The most amazing dance club I entered included a crawlspace maze entrance with mirrors and false doors leading to a preschool-like ball pit. Participants then were sent down a sliding board tunnel to finally land inside a four-hundred person night club with multiple dance floors‚ a DJ‚ and flashing laser lights. When I turned around to the wall I just slid through‚ there was a large sculpture of a woman's legs spread. "So it is true‚" I mused‚ "We were born to dance!" Or in this case‚ born again.

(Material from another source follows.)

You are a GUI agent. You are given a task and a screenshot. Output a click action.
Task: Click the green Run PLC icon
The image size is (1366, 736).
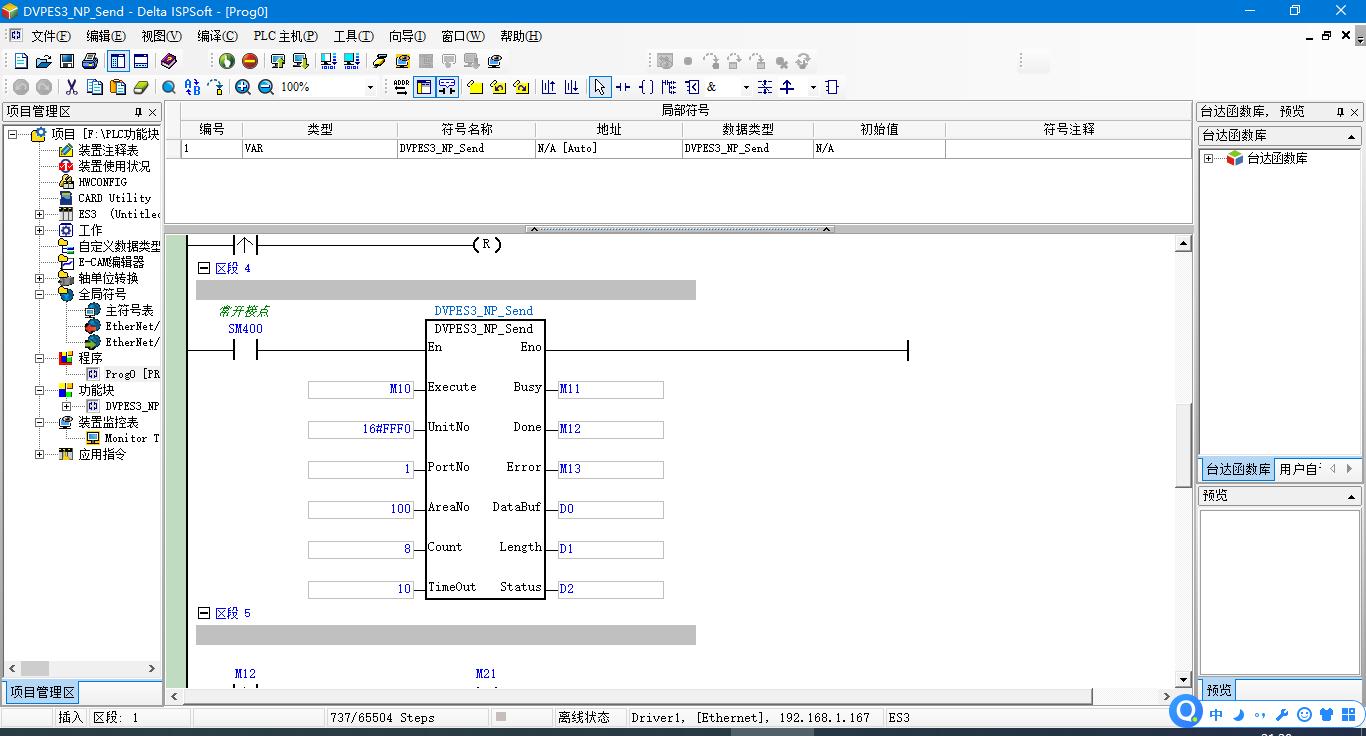point(227,62)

For every crazy sight or experience at Burning Man‚ there are neighborhood pot lucks‚ and gatherings roasting marshmallows around campfires. There are family reunions and weddings. This year I had the privilege of being a wedding photographer on the playa. As indescribable an experience as Burning Man is‚ and as many thousands of ways that exist to define the festival‚ what has settled on me after all these years is this: Burning Man is an annual gathering of geniuses‚ misfits‚ artists‚ musicians‚ performers‚ freaks‚ doctors‚ lawyers‚ and weirdos who struggle their way to the harsh desert to build a place‚ which for one week‚ makes them all feel like they fit into this world. Yes‚ I feel that's it--the core of Burning Man. We find our place. We find our family.

* * *
Purple ribbons of sunrise tear the sky as we exit the city in the pick-up truck. A lone shot of modest fireworks flower-petals in the distance over what has mostly become a blank canvas desert again. My mind settles once more into the familiar gurgle of the truck's diesel engine. A sudden dust storm broom-whisks the dark horizon‚ obscuring the fireworks display and the butterchurn of my emotions as we leave. I am not feeling lost or found; old or young; broken or whole. I feel as if I am the desert‚ a completely open vessel and cracked. Ready to be filled. Ready to fill it up.